_WHAT IS EXPECTED_
Wherever the string "agent" appears in the records, return the line that holds it.

_Records from a dataset_
##########

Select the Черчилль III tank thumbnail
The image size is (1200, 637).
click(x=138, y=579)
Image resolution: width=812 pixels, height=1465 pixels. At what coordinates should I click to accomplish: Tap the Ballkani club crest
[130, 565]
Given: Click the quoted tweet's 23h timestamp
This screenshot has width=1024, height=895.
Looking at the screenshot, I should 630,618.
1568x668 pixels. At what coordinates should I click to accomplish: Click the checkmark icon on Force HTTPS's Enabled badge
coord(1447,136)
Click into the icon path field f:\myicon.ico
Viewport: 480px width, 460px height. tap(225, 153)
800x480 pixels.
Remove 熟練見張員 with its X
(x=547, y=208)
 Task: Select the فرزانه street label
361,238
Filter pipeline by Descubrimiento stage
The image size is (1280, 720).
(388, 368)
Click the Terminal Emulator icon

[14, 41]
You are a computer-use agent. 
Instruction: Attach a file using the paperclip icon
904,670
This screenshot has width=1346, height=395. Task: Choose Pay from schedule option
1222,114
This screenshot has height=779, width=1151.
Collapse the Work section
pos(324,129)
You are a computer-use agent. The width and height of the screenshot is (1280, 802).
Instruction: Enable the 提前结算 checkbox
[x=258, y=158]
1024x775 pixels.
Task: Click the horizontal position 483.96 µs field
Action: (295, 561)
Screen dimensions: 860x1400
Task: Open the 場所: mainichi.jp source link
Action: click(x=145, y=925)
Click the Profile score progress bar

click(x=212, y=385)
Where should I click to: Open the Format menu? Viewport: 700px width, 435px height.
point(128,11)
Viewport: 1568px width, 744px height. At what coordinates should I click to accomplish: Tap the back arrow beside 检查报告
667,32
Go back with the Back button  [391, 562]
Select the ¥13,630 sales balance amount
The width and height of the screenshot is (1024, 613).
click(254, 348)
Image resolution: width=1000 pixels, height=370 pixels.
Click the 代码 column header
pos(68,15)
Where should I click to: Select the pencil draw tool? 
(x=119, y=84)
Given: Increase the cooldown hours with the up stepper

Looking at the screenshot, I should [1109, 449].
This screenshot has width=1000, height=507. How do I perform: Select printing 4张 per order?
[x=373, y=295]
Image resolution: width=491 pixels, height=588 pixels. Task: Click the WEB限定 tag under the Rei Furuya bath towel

##########

_SOLUTION TO THIS TASK_
You are a computer-use agent. 
You are a computer-use agent. The width and height of the screenshot is (1280, 802).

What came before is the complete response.